Nothing is perfect, so to remove unnecessary toil that can lead to inefficiency and poor morale, encourage team members to continuously seek ways to improve their processes, techniques, and outcomes. Continuous improvement can lead to more efficient and effective working and an empowered team with improved morale.
The talent on a team shines when they are empowered to take ownership of their work and make decisions that drive results. Leadership can enable ownership by the team by delegating tasks, providing resources needed by the team, and encouraging collaboration.
An engineering team can create a results-orientated culture that drives innovation and continuous improvement.
Bold and Confident Communication
Encourage team members to communicate effectively and express their opinions openly. By fostering open communication, team members can share their thoughts and insights, leading to better outcomes. Bold and confident communication can lead to better decision-making and improved collaboration.
An engineering team is full of experience and ideas, which benefits from fostering an environment where team members feel comfortable expressing their opinions and sharing their thoughts. Encourage open and honest communication, and avoid a blame culture. Recognise that only some on the team communicate in the same way, so embrace diverse styles, methods, and channels for communication.
Provide training and support to help team members improve their communication skills. Sometimes team members need to develop skills in communication. The team can develop skills through workshops, coaching, or mentorship programs.

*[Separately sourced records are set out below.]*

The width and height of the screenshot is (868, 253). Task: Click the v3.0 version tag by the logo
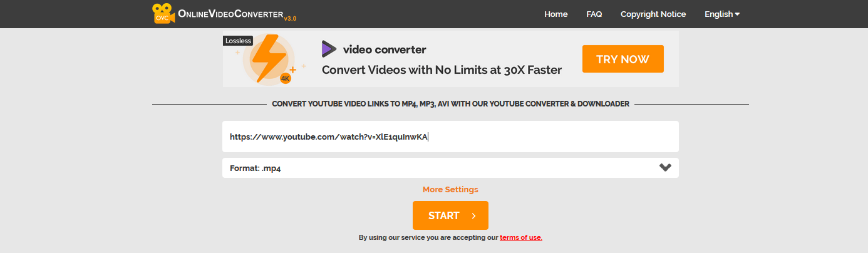point(290,18)
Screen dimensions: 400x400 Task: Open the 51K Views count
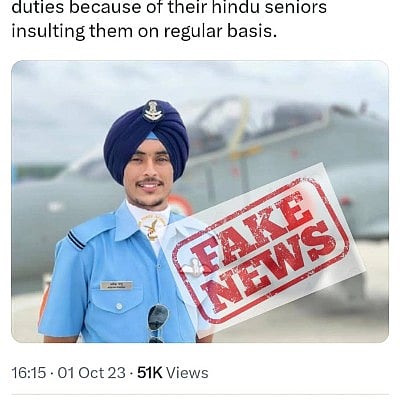(x=173, y=372)
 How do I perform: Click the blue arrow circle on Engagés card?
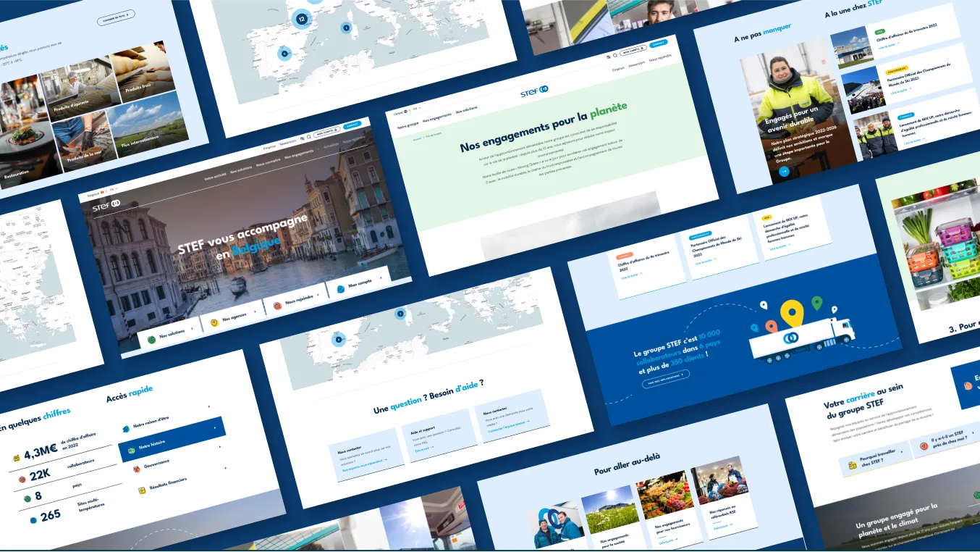(x=784, y=172)
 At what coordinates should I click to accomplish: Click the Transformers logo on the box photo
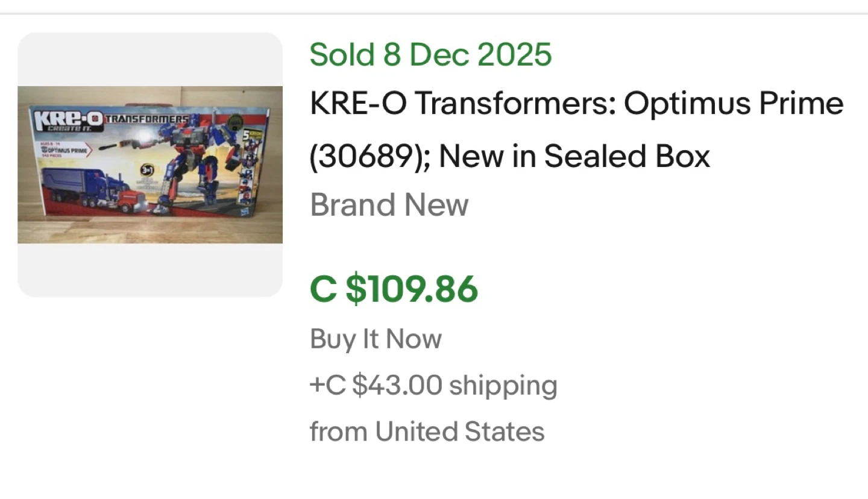146,119
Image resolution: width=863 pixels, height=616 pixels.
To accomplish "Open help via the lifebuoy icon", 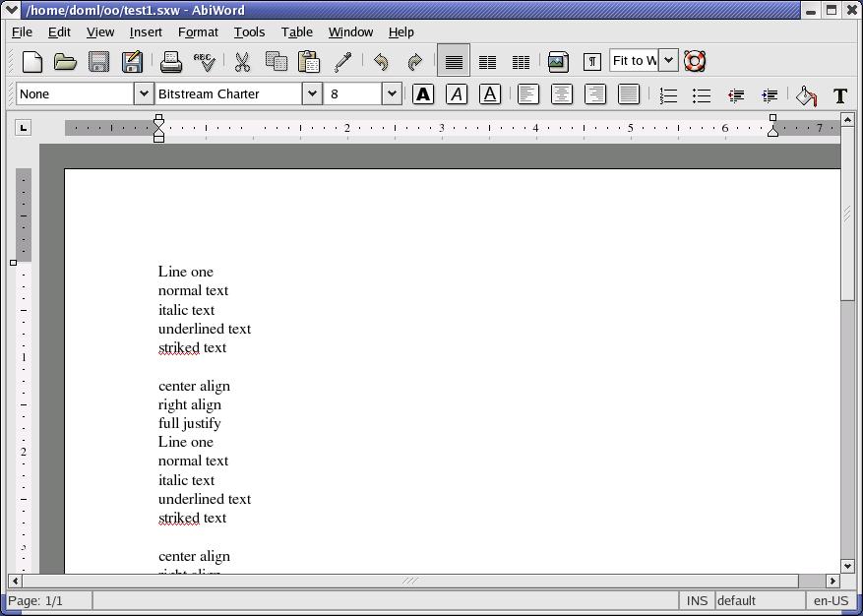I will pyautogui.click(x=695, y=61).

Effective engineering teams have diverse talent. Encourage team members to listen to one another and actively consider multiple perspectives. Active listening can lead to better understanding and more effective communication. It also helps team members develop and grow in ways they could have predicted.
Encourage leaders within the team to model bold and confident communication. Modelling behaviour can help set the tone for the rest of the team and create a culture of open communication. “Show, don’t tell” is a way to uplift the team’s communication capabilities effectively.
To foster the best ideas, outcomes and stories, encourage team members to share their diverse perspectives and backgrounds. Sharing can lead to more creative and innovative solutions and better decision-making. Refining a story for a diverse audience can increase impact and opportunities.
Encourage open communication and collaboration through periodic team meetings, one-on-one meetings, or informal get-togethers. Try to Schedule meetings where workflow is uninterrupted throughout the day. Pay close attention to ensure meetings maintain the effectiveness of the team. They should increase cohesion, develop insights and opportunities, clarify purpose and goals, and not interrupt work.
An engineering team can develop a bold and confident communication culture that leads to better collaboration, decision-making, and outcomes.
Able to Influence
Building a team of individuals who can influence others is critical. Team members who influence others can help drive change and implement new ideas. Promoting team influence can be done by hiring individuals with strong interpersonal skills who can build relationships and influence others.
Support team members to build strong relationships with stakeholders and colleagues. Leadership can support the team in building relationships by facilitating regular interactions, project collaboration and delegating where appropriate. Bringing key team members to planning kick-offs, making introductions, and helping them develop a map of the network they should influence can help team members take the next step.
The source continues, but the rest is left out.